The Royal Spanish Football Federation released a statement of "grief and shock" at the death of the man who was the coach at "the start of its most glorious era of successes on the world stage". Diego Simeone, incumbent manager of Atlético Madrid, spoke on the day of Aragonés' death, saying, "From here I want to send a very strong message to his family. Everyone at Atletico is hurting at the loss of such an important part of the club and for the Spanish football." Aragonés' successor as the coach of Spain national football team, Vicente Del Bosque gave his word, "We've woken up to a sad news. Luis has been the father of the successes for the National Team. We are in his hall and I think we will always carry him in our memory."
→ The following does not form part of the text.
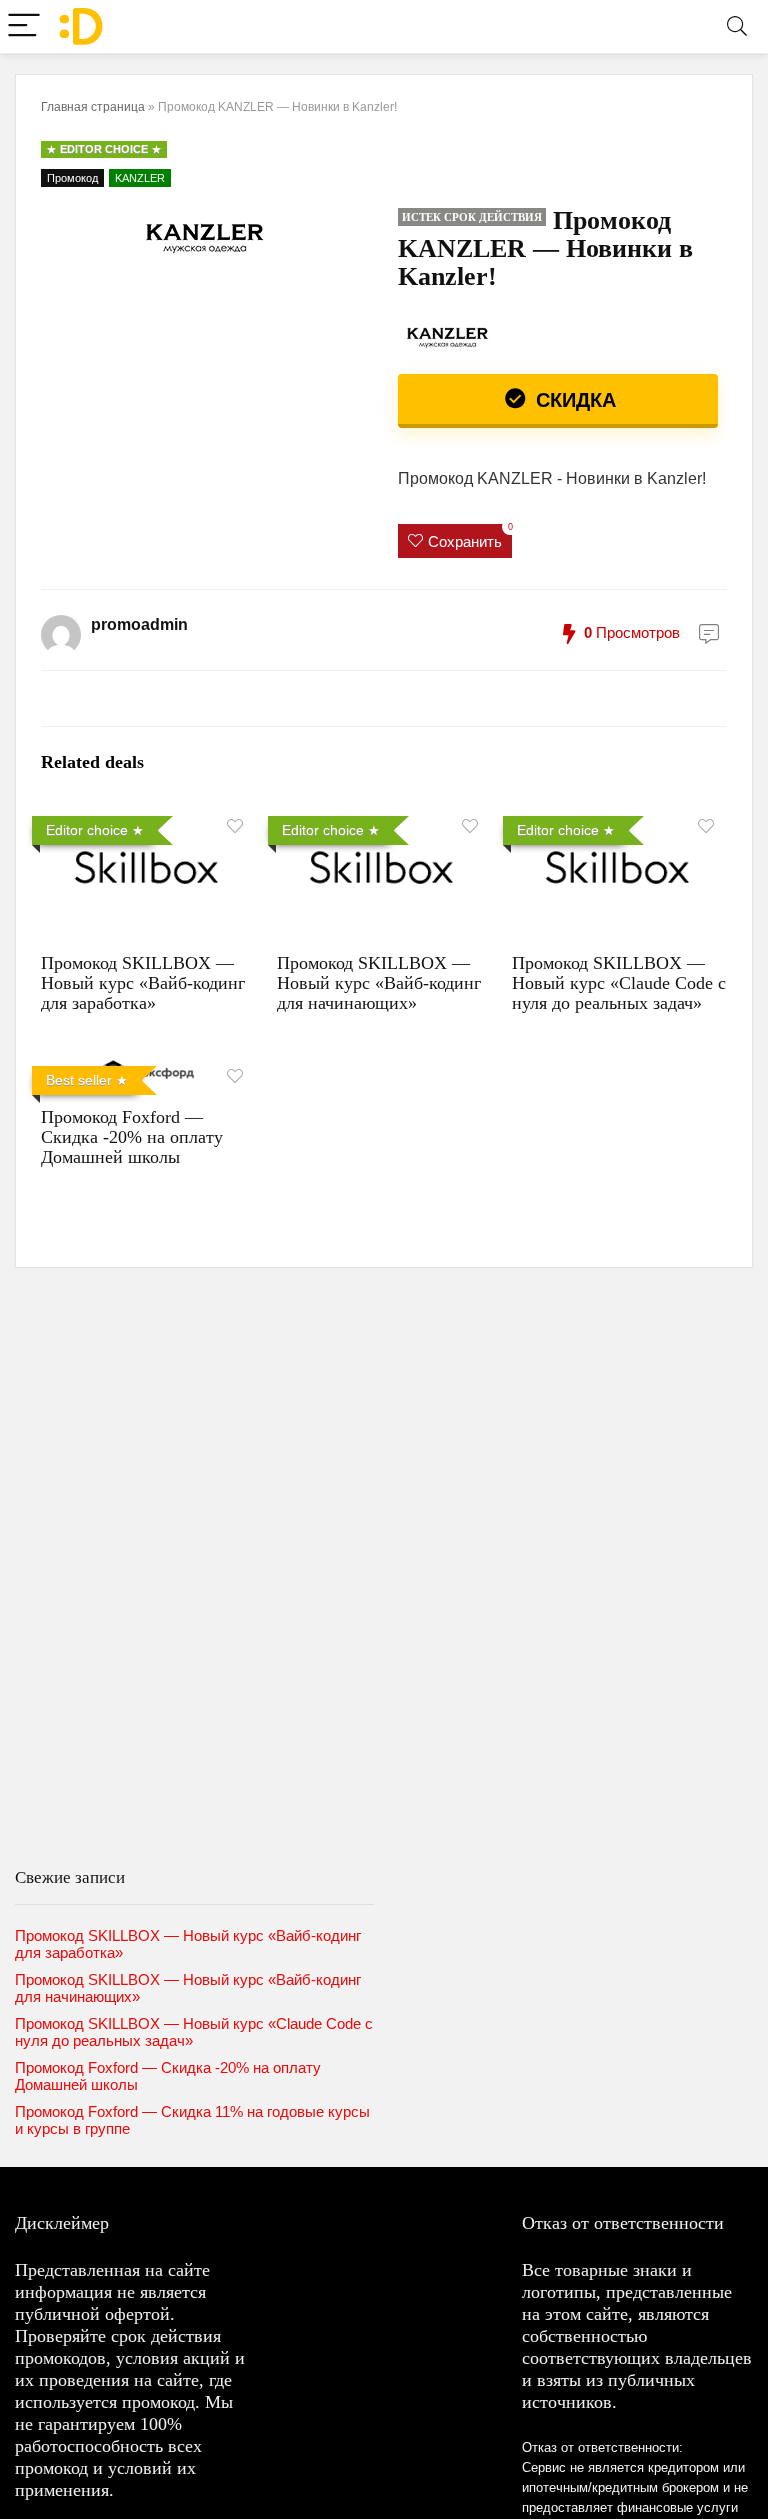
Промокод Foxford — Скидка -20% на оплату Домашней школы (132, 1137)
His funeral was held on 2 February in Madrid with the attendance including Spanish players Carles Puyol, Cesc Fàbregas, Andrés Iniesta and Xavi. He was buried in the cemetery of La Paz in Alcobendas.

At the 2014 UEFA Champions League Final, Atlético Madrid wore shirts with Aragonés' name written in gold inside the collar.

Atlético Madrid pays tribute to Aragonés in the club membership cards for 2019–20 season.